Aus den Tagebuchaufzeichnungen des Ewigen Gärtners geht hervor, dass man den Arphonie-Sternhaufen über die DISTANZSPUR erreichen kann. Leider bringen diese Erkenntnisse Lyressea und ihren Freunden wenig, denn die Verhältnisse im Tan-Jamondi-System normalisieren sich. Würde die SCHWERT jetzt starten, würde sie sofort geortet werden. Außerdem kommen 12 Kybb-Titanen durch die DISTANZSPUR nach Jamondi, einer geht über Tan-Jamondi II in den Orbit. Wenigstens hat Orrien Alar Grund zur Freude: Die vorletzte Samenkapsel hat zu keimen begonnen, eine grüne Spitze ist bereits durch den Boden gebrochen. Für Orrien Alar ist das ein Zeichen für den Beginn einer neuen Zeit.

Kommentar:

Jetzt wissen wir endlich, warum in Jamondi so wenig militärische Präsenz der Kybb zu bemerken war: Der größte Teil ihrer Streitkräfte und sämtliche Kybb-Titanen sind nach Arphonie verlegt worden. Dumm nur, dass dieser Sternhaufen ebenfalls dabei ist, in den Normalraum zurückzukehren, und das ganz in der Nähe von Terra… Die DISTANZSPUR wird von 16 SPURHÖFEN erzeugt und funktioniert nach dem Prinzip eines Fiktivtransmitters. Die SPURHÖFE zapfen die Sonne an und öffnen einen modifizierten (fest gefügten) Hyperraum-Tunnel, über den man Arphonie in einer halben Stunde erreichen kann. Der Flug durch diesen Tunnel kann weder unterbrochen noch beschleunigt werden und scheint - zumindest seit dem Hyperschock - nicht ungefährlich zu sein, denn 6 von 18 Kybb-Titanen sind bei der jetzigen Passage verloren gegangen…
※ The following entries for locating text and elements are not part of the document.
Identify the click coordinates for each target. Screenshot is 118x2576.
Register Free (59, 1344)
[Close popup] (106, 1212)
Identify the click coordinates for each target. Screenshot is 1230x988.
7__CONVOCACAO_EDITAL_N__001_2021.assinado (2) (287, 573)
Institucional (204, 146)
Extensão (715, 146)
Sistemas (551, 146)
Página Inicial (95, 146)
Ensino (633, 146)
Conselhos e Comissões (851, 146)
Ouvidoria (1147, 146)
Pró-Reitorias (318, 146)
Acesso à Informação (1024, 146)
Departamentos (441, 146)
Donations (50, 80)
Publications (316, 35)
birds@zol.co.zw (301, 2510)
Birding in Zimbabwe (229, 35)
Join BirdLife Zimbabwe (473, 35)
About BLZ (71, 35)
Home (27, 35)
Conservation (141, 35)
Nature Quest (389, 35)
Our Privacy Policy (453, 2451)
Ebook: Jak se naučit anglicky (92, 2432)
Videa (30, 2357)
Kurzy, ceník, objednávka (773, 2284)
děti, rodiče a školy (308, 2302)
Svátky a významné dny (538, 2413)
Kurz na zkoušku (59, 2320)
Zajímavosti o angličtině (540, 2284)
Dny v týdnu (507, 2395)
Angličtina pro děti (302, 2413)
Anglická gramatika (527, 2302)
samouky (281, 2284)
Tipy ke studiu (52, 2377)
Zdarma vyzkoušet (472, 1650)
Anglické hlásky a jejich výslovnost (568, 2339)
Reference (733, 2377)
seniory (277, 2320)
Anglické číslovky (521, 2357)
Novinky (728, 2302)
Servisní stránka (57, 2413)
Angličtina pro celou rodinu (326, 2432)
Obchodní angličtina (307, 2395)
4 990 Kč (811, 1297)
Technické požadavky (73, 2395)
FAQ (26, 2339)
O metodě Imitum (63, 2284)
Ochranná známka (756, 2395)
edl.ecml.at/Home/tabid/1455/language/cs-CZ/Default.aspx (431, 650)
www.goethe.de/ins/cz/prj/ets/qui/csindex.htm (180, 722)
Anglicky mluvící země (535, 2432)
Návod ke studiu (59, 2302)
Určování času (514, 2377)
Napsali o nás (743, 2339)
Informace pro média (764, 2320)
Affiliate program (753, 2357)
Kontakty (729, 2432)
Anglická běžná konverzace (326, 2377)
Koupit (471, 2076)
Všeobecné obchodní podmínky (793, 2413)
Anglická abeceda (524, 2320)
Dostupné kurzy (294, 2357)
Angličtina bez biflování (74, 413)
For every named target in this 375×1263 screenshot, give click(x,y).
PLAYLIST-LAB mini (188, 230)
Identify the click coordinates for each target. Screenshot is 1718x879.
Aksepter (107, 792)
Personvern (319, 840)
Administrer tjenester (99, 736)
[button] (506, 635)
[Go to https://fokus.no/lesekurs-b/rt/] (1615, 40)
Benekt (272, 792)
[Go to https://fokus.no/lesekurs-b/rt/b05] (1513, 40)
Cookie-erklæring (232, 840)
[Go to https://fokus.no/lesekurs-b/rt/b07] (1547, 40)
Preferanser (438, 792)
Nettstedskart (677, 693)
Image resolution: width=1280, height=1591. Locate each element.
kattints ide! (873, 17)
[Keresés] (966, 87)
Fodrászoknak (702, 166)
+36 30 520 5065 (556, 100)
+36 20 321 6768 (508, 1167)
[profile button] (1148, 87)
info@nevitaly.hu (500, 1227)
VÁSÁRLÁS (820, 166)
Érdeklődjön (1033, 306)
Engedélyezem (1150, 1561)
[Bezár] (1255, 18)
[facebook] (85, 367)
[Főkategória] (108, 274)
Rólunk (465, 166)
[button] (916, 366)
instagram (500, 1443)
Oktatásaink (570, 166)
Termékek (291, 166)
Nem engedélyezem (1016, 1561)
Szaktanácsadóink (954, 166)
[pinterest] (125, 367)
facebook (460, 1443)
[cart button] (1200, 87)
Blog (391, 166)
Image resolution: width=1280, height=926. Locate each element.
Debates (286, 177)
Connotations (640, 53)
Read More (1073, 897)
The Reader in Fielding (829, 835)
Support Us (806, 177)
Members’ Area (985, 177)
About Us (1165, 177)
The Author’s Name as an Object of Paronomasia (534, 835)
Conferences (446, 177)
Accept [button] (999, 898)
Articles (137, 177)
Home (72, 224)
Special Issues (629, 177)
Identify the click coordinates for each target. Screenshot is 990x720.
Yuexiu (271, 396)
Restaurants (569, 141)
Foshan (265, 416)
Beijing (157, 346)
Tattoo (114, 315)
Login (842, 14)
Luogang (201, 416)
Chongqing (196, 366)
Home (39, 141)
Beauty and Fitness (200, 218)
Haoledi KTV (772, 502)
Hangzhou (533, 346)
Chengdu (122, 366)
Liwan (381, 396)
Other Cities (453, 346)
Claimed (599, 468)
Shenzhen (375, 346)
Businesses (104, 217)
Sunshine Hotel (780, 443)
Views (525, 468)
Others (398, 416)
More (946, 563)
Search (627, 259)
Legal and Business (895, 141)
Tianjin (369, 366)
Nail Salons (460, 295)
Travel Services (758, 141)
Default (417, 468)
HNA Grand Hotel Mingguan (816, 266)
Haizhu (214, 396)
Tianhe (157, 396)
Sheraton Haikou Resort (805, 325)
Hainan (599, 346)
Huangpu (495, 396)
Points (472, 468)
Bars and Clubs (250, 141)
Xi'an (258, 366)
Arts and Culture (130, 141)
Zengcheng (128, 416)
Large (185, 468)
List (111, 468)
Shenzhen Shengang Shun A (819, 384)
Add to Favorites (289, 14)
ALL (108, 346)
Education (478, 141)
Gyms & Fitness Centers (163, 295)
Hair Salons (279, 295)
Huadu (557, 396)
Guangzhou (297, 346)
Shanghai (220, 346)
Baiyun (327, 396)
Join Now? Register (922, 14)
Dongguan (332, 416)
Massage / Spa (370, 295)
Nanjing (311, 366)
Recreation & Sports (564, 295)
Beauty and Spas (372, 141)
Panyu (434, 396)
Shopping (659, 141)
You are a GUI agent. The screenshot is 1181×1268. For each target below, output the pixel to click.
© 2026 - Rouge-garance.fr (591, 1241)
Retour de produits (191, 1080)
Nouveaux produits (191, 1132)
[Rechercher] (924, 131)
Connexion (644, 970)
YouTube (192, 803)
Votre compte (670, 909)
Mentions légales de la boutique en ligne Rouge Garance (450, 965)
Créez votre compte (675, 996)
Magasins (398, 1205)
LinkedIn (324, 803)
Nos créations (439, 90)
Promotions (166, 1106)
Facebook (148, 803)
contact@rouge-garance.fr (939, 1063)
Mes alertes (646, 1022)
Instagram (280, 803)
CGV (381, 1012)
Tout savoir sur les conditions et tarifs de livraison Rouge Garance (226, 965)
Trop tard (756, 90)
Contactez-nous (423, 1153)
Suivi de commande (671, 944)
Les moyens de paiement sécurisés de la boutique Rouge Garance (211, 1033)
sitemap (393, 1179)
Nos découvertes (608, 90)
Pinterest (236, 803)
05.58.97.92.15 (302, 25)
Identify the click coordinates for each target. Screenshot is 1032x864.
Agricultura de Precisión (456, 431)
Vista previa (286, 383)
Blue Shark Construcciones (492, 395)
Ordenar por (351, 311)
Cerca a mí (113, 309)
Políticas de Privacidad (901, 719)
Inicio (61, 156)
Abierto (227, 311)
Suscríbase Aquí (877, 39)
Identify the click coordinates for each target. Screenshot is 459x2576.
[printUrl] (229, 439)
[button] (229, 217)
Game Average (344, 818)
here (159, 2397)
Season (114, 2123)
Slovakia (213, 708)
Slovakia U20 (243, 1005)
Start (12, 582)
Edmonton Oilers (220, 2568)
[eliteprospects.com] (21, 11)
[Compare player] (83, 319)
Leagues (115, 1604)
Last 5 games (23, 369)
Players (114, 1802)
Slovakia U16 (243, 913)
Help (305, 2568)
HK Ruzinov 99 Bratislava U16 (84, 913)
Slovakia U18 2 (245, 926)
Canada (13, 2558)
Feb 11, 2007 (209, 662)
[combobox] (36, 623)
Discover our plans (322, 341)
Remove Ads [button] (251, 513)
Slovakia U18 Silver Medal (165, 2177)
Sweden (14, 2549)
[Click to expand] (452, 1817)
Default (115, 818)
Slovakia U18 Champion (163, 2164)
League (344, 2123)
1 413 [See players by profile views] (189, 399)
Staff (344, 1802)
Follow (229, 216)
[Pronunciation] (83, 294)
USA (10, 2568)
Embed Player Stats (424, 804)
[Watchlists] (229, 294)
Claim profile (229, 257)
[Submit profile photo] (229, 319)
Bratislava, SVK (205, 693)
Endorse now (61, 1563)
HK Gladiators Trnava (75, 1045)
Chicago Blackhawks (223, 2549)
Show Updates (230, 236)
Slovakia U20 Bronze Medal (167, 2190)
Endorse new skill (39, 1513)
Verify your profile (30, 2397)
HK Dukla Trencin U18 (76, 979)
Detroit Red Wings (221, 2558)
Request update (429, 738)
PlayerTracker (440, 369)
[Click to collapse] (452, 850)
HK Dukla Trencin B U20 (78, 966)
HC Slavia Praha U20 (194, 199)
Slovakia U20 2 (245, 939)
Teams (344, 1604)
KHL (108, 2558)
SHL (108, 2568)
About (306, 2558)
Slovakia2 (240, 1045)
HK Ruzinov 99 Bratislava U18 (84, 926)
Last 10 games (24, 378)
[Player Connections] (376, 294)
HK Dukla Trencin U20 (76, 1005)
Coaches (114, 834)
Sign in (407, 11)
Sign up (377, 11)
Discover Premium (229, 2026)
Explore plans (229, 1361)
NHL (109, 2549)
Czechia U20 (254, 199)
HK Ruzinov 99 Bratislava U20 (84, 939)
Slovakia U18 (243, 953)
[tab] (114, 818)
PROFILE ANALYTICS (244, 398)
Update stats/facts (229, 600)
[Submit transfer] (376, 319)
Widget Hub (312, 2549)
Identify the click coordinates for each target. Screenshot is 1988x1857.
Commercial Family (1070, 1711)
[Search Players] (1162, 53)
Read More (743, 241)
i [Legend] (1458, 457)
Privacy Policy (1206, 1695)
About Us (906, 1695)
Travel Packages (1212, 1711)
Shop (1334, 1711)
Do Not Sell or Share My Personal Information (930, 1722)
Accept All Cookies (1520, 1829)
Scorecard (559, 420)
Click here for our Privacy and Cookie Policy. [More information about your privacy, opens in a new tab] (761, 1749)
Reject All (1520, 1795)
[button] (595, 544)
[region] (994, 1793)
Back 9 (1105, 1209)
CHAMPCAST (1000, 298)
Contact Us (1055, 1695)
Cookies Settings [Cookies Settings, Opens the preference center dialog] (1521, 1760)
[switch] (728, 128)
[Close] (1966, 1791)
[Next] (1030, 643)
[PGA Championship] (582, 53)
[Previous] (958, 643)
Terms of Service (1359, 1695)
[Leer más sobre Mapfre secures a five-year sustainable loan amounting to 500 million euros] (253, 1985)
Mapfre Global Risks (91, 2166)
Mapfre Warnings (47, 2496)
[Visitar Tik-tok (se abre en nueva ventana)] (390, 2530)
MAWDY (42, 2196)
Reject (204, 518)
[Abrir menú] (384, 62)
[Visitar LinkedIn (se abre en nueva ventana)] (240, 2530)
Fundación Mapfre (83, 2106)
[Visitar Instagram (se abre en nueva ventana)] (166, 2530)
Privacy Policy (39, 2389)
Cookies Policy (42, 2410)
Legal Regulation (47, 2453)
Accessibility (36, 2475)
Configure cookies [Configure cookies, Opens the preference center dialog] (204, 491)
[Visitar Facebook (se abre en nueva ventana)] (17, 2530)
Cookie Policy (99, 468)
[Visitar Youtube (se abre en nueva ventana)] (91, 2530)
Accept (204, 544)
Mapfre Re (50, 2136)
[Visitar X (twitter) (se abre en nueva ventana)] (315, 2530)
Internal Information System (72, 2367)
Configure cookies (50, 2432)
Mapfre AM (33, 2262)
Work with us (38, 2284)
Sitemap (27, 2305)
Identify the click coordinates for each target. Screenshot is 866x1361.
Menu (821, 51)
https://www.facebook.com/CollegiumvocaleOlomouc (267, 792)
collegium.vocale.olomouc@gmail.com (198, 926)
Die Geschichte mit dem Spielzeugroboter fand ich wenig glaubwürdig. Wie wahrscheinlich ist es, dass er sich nicht aktiviert hat, während die Kybb im Dom waren, aber ausgerechnet dann, als Lyressea erscheint? Schließlich reagieren Solarzellen auf Licht, egal ob es von der Sonne kommt oder z.B. von einer Taschenlampe. Und die Kybb werden den Dom wohl kaum in völliger Finsternis durchsucht haben.

Die Lebensgeschichte von Orrien Alar nimmt breiten Raum in diesem Roman ein. Leider ist sie eher langweilig, vor allem aber wurde sie schon zu Anfang des Romans kurz zusammengefasst, was auch völlig ausgereicht hätte. Die Langversion hätte man danach nicht noch einmal lesen müssen. Eigentlich ist der Knabe nichts anderes als der "Freak of the week".